En exclusivité pour Le360, le réalisateur de «What a wonderful world» nous a annoncé être actuellement en discussion avec la Fondation Farid Belkahia, présidée par l'écrivaine Rajae Benchemsi, qui fut la compagne de l'artiste, et qui est, aujourd'hui, dépositaire de la perpétuation de son oeuvre majeure.

 

Faouzi Bensaïdi envisage en effet de préparer un film sur la vie et l’œuvre de cet artiste légendaire.

Vidéo. Faouzi Bensaidi: "Un film, c'est un poème, et non un éditorial"

 

Souhaitant rester discret pour le moment sur l’état d’avancement de ce projet, Faouzi Bensaïdi sera probablement de retour avec ce très grand film en 2020.

 

Gageons toutefois que ce prochain opus de Bensaïdi fera toute la lumière sur une période cruciale du parcours de Farid Belkahia et sa quête d’une modernité artistique au Maroc.
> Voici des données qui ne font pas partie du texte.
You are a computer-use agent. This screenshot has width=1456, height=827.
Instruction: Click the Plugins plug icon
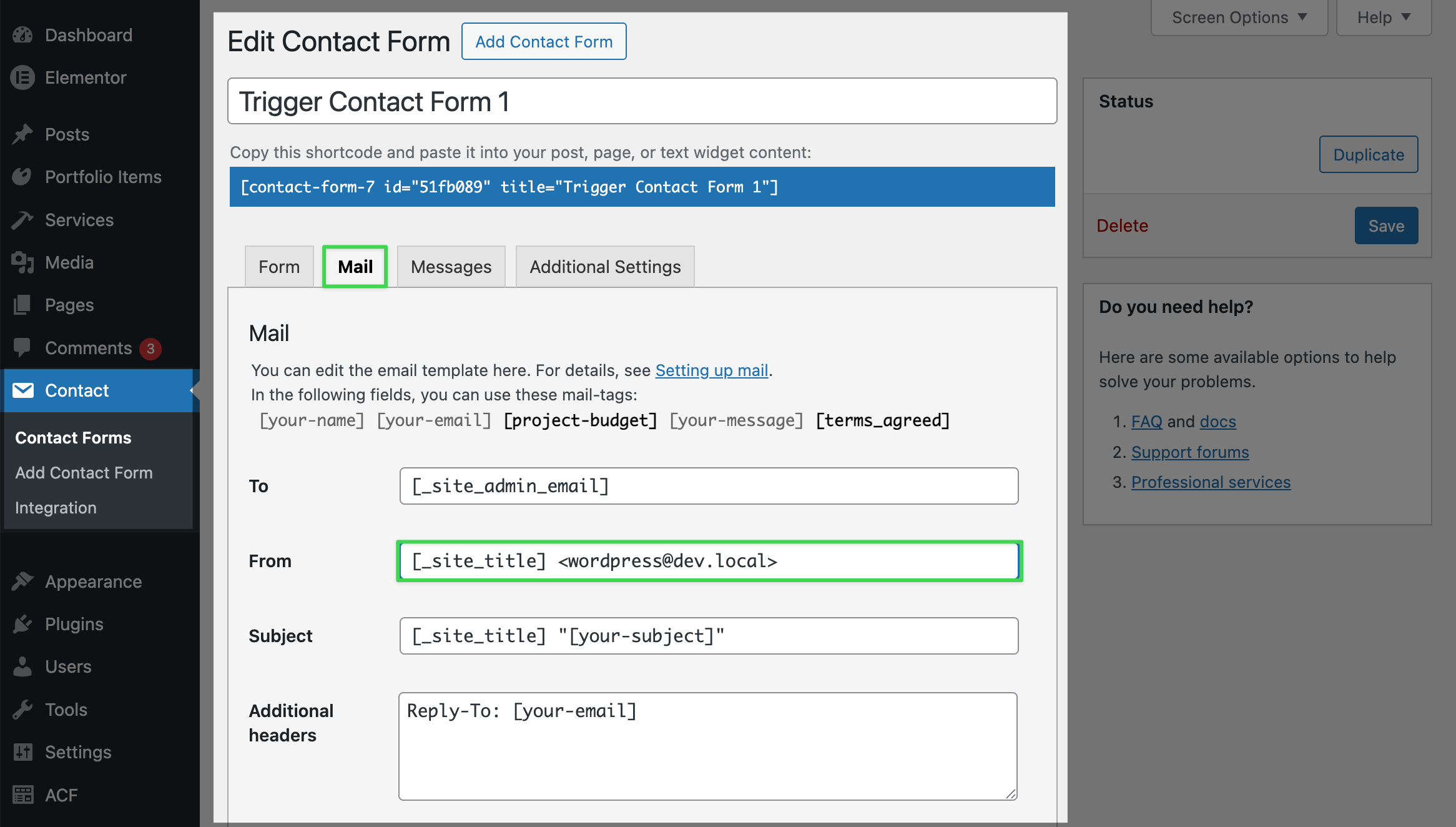(22, 624)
Une période où il assura la direction de l’École des beaux-arts de Casablanca, de 1962 à 1974, et la transformera en un incubateur d’idées, avec, à ses côtés, ses fidèles compagnons, les artistes Mohamed Melehi et Mohamed Chebaa, l’historienne d’art Toni Marini et l’anthropologue Bert Flint.

 

Cette période de bouillonnement artistique, de renouveau, de débats animés, d’engagements politiques dont la revue «Souffles» fut le porte-voix emblématique, sera donc portée à l'écran.

 

On se fait d'ores et déjà un plaisir de (re)découvrir ces moments majeurs de l'éveil à une conception moderne de l'art abstrait au Maroc, afin de mieux appréhender notre pays aujourd’hui… Et, pourquoi pas, s’en inspirer pour aller de l’avant.